Diana was a startlingly cosseted teenager in the Jilly Cooper age, a waif whose most notable academic achievements included the Palmer Cup for Pets’ Corner at Sevenoaks (she was devoted to her guinea pig, Peanuts), and who kept a toy frog on the hood of her Mini Metro, a reminder that she would one day meet her prince. It’s difficult to blame the much more experienced Charles for struggling to perceive her as a serious life partner—“She is exquisitely pretty, a perfect poppet… but she is a child,” he reportedly said during their all-too-brief courtship—and her air of girlish innocence was only emphasized by her clothes.

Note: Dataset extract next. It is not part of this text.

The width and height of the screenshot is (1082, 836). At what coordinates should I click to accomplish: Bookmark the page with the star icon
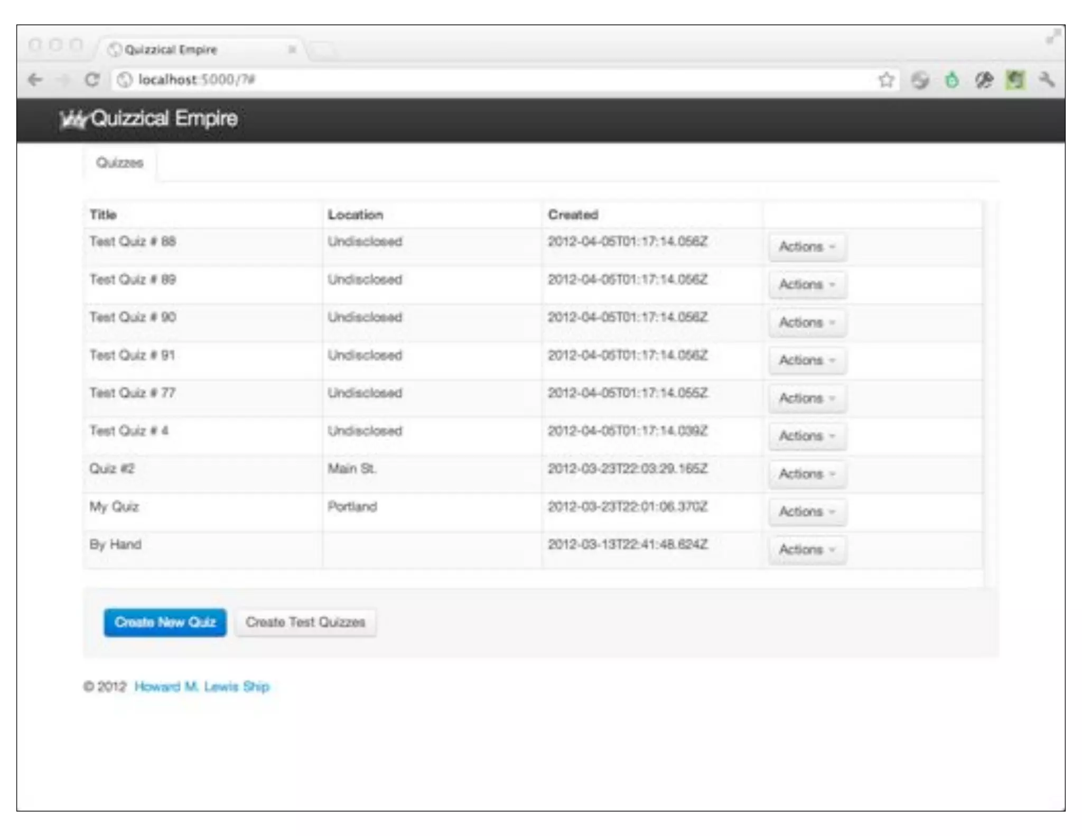point(886,80)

Prior to her engagement, it was Diana’s mother, Frances Shand Kydd, who selected her wardrobe for her, which meant she frequently wore dowdy garden-party hats from milliner John Boyd and blousy, floral dresses courtesy of Donald Campbell. It would be British Vogue who came to Diana’s sartorial aid—particularly its fashion editor, Anna Harvey. “The first time I met Lady Diana Spencer was in 1980, in the editor’s office,” Harvey recalled in a tribute in the October 1997 issue. “Her sisters had worked at Vogue, and we thought we might be able to help with her image. I’d called in far too many clothes because I had absolutely no idea of the kind of thing she liked. By the time she arrived, I was shaking like a leaf, but I took one look at her and thought, This isn’t going to be too difficult after all.”